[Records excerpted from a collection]

* * *

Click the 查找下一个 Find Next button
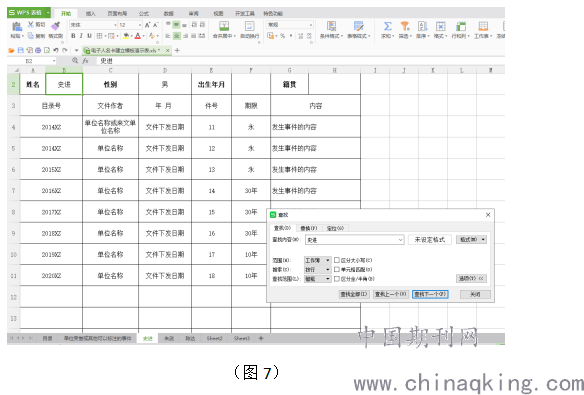The height and width of the screenshot is (395, 584). [430, 294]
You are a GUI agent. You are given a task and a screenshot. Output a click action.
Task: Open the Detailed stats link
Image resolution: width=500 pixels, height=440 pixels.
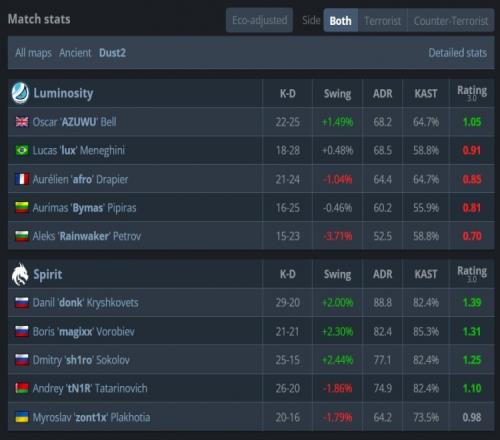(457, 53)
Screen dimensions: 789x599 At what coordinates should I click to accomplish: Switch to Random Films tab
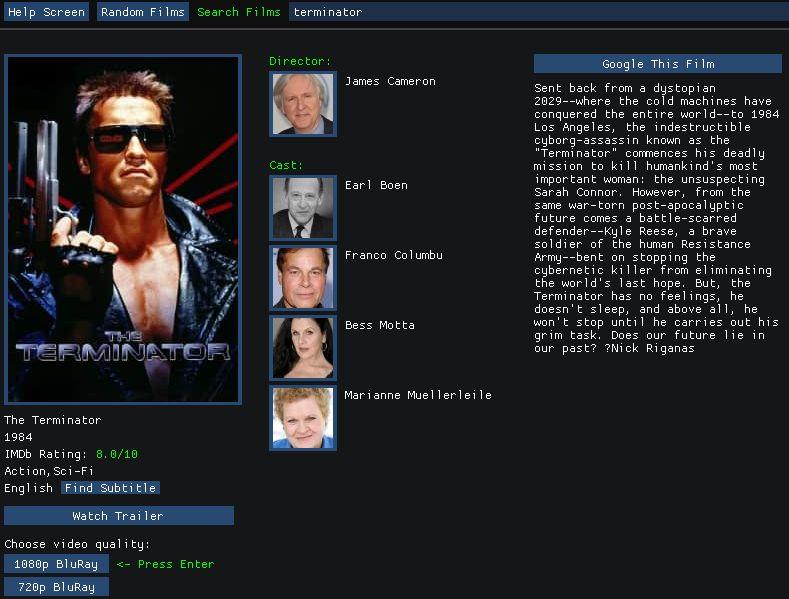click(x=142, y=12)
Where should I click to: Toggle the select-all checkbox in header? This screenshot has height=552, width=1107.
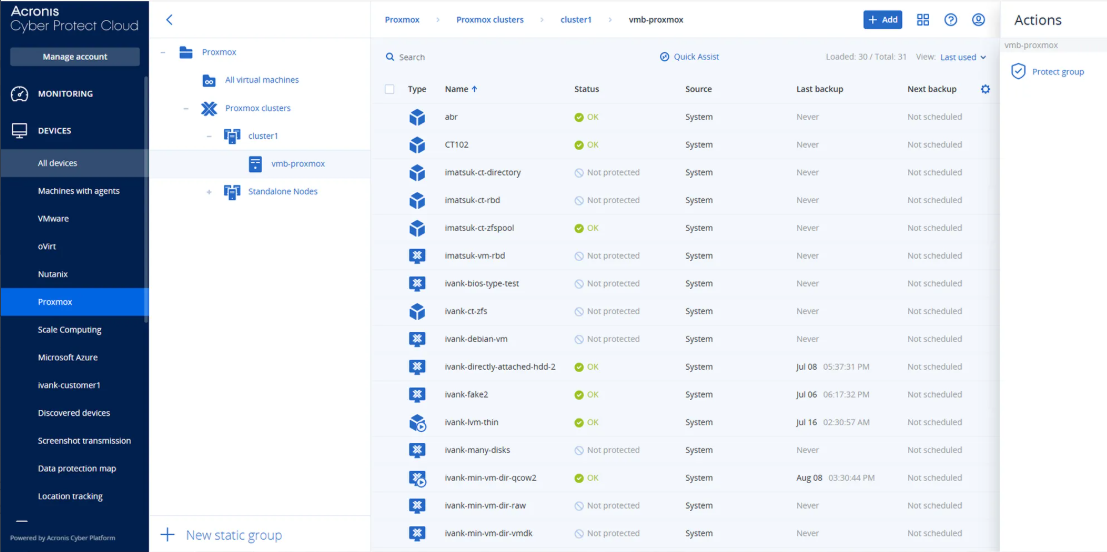pyautogui.click(x=389, y=89)
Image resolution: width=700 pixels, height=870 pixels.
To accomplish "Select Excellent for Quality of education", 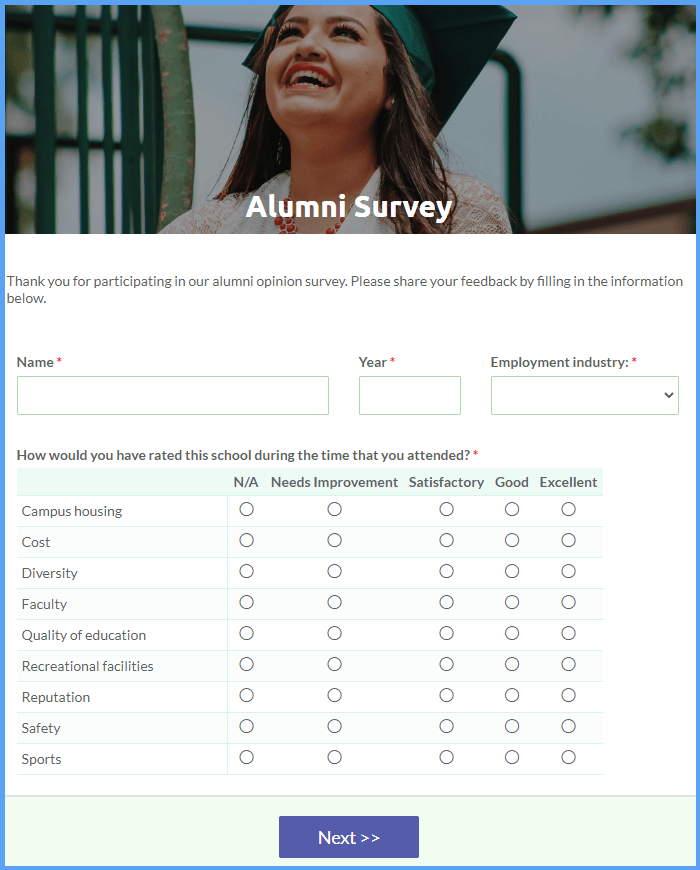I will tap(568, 634).
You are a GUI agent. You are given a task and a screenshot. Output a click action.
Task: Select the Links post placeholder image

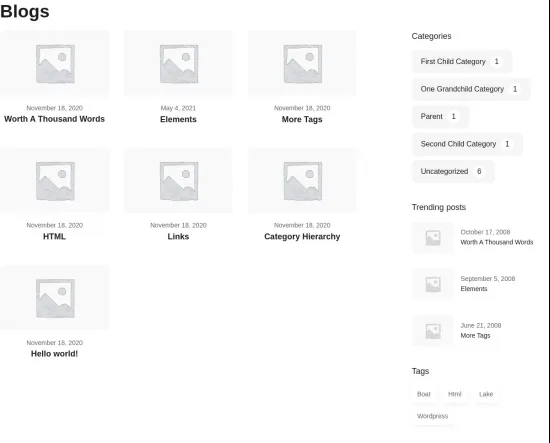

* * *

* **Work instructions**
What is needed is an exact copy of each line from the top of the data above through the line containing "Image resolution: width=700", with no pictures.

* **Solution to this exercise**
Click the 查找下一个 Find Next button
The height and width of the screenshot is (395, 584). [430, 294]
You are a GUI agent. You are given a task and a screenshot. Output a click action.
Task: Open the Detailed stats link
Image resolution: width=500 pixels, height=440 pixels.
(457, 53)
Screen dimensions: 789x599 At what coordinates should I click to accomplish: Switch to Random Films tab
click(x=142, y=12)
Where should I click to: Toggle the select-all checkbox in header? This screenshot has height=552, width=1107.
pyautogui.click(x=389, y=89)
Image resolution: width=700 pixels, height=870 pixels.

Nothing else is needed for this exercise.